C’est l’inverse pour Emmanuel Macron. Un électeur qui n’exprime aucune colère (score de 0 sur le graphique) a 68 % de chances de voter Emmanuel Macron et seulement 20 % Marine Le Pen. A l’opposé, plus un électeur est fortement en colère (score de 10), plus il a de chances de voter pour la candidate frontiste (30 %), soit dix points de plus qu’un électeur calme.
Ce résultat nous permet de comprendre pourquoi des électeurs peu diplômés, jeunes, appartenant aux classes malheureuses car déclassées socialement (et pas seulement populaires) qui présentent toutes les caractéristiques requises pour se réfugier dans l’abstention sont aujourd’hui plus enclines à voter Front national lorsqu’elles sont animées d’une forte colère.
Autrement dit, la colère sous-tend une capacité psychologique déterminante de mobilisation, déjà observée aux Etats-Unis ou encore en Autriche avec le Parti de la liberté (FPÖ).
Derrière ce résultat empirique, nous disposons aussi d’une explication de la forte imperméabilité de l’électorat frontiste face aux affaires judiciaires de Marine Le Pen, contrairement aux électeurs de droite déroutés par la mise en examen de François Fillon. En effet, la colère des électeurs du FN les détourne de tout processus de recherche d’informations qui remettrait en doute des opinions déjà fortement polarisées.

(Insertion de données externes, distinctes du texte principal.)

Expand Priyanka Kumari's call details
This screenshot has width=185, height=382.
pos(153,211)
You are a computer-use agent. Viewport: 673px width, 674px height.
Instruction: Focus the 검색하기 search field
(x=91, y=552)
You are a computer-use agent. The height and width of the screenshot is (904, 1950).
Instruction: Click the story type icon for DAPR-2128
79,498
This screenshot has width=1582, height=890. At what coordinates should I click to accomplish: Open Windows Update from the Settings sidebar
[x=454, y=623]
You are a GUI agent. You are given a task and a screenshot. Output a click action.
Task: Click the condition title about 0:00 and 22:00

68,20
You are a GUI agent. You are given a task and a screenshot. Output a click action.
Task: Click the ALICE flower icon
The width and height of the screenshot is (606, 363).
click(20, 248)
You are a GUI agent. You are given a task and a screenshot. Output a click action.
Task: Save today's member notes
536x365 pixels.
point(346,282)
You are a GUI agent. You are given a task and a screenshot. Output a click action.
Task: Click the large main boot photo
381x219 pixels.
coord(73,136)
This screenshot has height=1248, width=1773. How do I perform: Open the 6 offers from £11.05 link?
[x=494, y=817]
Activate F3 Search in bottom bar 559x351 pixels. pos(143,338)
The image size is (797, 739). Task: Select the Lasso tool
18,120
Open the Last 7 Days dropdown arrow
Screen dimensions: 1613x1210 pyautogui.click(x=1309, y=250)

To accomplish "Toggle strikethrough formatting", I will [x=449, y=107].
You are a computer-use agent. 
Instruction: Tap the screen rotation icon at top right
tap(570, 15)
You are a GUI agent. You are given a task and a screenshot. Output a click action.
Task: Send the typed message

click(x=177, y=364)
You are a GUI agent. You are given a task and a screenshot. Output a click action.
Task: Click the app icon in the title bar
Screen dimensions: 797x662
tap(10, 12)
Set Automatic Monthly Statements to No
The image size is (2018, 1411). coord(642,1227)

Les appels et signes appuyés de Marine Le Pen à une France qui gronde, une France des oubliés, des invisibles relèvent donc avant tout d’une stratégie électorale qui lui donne un avantage substantiel en termes de fidélisation et d’adhésion de son électorat.
En se faisant la porte-parole d’une France en colère qui veut tourner la page d’un « système », elle fait le pari d’un électorat émotionnel singulier, celui-là même qui est moins susceptible de changer d’avis même sous la pression d’un front républicain fissuré.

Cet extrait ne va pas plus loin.